Provided passage START
- Star Lake Township, Minnesota Location within the state of Minnesota Star Lake Township, Minnesota Star Lake Township, Minnesota (the United States)
- Coordinates: 46°30′16″N 95°50′2″W﻿ / ﻿46.50444°N 95.83389°W
- Country: United States
- State: Minnesota
- County: Otter Tail

Area
- • Total: 35.8 sq mi (92.6 km^{2})
- • Land: 25.0 sq mi (64.8 km^{2})
- • Water: 10.7 sq mi (27.8 km^{2})
- Elevation: 1,332 ft (406 m)

Population (2000)
- • Total: 410
- • Density: 16/sq mi (6.3/km^{2})
- Time zone: UTC-6 (Central (CST))
- • Summer (DST): UTC-5 (CDT)
- FIPS code: 27-62554
- GNIS feature ID: 0665701
- Website: https://starlaketownship.org/

= Star Lake Township, Otter Tail County, Minnesota =

Star Lake Township is a township in Otter Tail County, Minnesota, United States. The population was 446 at the 2020 census.

Star Lake Township was organized in 1880.

==Geography==
According to the United States Census Bureau, the township has a total area of 35.8 square miles (92.6 km^{2}), of which 25.0 square miles (64.8 km^{2}) is land and 10.8 square miles (27.8 km^{2}) (30.05%) is water.
Provided passage END
Data for review START
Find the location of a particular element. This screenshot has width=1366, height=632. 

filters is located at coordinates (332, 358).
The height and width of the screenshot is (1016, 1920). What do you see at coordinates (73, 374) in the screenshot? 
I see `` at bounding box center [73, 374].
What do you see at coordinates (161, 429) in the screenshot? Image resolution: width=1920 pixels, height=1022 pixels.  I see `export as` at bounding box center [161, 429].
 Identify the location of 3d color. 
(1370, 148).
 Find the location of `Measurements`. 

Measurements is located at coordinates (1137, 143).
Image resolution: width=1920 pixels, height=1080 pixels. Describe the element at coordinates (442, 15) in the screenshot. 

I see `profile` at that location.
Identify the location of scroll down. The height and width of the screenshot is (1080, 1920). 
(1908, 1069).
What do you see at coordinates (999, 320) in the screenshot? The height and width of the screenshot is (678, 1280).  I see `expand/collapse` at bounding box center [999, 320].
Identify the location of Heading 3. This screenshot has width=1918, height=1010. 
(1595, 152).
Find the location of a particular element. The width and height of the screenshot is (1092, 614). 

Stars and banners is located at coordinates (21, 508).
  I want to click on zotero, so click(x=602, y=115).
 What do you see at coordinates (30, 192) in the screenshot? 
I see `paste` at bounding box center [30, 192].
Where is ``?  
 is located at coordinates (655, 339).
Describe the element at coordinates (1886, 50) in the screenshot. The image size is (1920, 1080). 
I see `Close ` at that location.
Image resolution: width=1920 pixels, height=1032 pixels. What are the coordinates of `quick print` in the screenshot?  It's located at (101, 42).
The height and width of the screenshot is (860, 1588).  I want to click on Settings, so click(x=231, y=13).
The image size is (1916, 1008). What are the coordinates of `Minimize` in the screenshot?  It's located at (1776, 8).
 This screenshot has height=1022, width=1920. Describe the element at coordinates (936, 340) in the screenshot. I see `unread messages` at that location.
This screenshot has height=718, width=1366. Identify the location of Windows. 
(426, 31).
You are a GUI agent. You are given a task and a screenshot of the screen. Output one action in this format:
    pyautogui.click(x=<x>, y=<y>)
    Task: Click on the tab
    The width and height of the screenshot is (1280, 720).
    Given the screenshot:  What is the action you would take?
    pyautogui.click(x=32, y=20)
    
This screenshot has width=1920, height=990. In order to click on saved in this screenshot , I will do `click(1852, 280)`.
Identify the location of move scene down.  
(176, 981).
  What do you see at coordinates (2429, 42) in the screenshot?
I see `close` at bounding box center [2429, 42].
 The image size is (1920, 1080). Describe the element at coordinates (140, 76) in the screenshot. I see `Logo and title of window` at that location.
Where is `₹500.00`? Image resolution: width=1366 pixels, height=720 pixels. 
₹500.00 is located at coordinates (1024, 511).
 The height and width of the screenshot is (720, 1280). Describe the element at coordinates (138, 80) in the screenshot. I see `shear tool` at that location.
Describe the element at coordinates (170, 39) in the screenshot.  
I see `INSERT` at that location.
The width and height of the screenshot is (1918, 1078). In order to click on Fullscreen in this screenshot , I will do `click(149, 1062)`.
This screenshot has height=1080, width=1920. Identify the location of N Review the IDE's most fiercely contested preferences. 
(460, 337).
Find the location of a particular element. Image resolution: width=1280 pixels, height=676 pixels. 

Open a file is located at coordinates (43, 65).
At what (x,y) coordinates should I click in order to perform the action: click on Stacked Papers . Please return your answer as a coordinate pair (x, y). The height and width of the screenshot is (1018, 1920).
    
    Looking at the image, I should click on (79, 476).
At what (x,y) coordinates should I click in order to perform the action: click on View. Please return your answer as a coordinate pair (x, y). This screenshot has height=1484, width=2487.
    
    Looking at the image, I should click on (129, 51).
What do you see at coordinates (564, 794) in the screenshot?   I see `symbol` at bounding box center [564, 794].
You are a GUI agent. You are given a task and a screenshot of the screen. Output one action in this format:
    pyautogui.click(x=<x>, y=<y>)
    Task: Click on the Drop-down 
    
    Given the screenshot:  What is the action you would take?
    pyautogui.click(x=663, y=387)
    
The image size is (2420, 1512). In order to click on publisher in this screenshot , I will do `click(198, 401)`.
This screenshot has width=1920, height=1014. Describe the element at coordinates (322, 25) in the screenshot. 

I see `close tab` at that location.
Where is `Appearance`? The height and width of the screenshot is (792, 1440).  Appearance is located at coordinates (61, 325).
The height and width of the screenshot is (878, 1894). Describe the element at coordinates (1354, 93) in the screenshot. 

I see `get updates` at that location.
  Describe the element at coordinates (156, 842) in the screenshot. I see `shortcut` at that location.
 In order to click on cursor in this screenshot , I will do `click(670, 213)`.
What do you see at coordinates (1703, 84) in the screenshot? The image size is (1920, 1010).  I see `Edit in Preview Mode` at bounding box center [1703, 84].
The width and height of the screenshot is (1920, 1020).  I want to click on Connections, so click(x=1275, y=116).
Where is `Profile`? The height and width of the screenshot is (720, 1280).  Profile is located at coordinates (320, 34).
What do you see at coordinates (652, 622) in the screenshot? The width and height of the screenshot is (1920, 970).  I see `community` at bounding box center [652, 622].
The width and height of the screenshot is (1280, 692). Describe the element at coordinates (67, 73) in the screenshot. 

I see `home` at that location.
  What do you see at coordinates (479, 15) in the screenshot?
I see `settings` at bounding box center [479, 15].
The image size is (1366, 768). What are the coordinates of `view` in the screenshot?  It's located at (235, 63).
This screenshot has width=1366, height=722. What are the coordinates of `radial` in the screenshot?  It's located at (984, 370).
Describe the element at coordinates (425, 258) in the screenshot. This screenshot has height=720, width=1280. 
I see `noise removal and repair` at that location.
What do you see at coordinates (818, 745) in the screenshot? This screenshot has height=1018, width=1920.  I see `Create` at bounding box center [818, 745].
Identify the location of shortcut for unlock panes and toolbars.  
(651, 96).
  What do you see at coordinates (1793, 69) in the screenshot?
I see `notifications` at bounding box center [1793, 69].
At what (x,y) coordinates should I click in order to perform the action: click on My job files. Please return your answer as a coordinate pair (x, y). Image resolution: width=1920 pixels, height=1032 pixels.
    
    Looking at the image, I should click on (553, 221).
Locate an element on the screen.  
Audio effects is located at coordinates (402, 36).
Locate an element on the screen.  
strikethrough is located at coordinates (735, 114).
Data for review END
Reproduce the Star Lake Township text from "- • Land: 25.0" to "(DST): UTC-5 (CDT)". The listing is separate material and has no connection to the Star Lake Township text.

- • Land: 25.0 sq mi (64.8 km^{2})
- • Water: 10.7 sq mi (27.8 km^{2})
- Elevation: 1,332 ft (406 m)

Population (2000)
- • Total: 410
- • Density: 16/sq mi (6.3/km^{2})
- Time zone: UTC-6 (Central (CST))
- • Summer (DST): UTC-5 (CDT)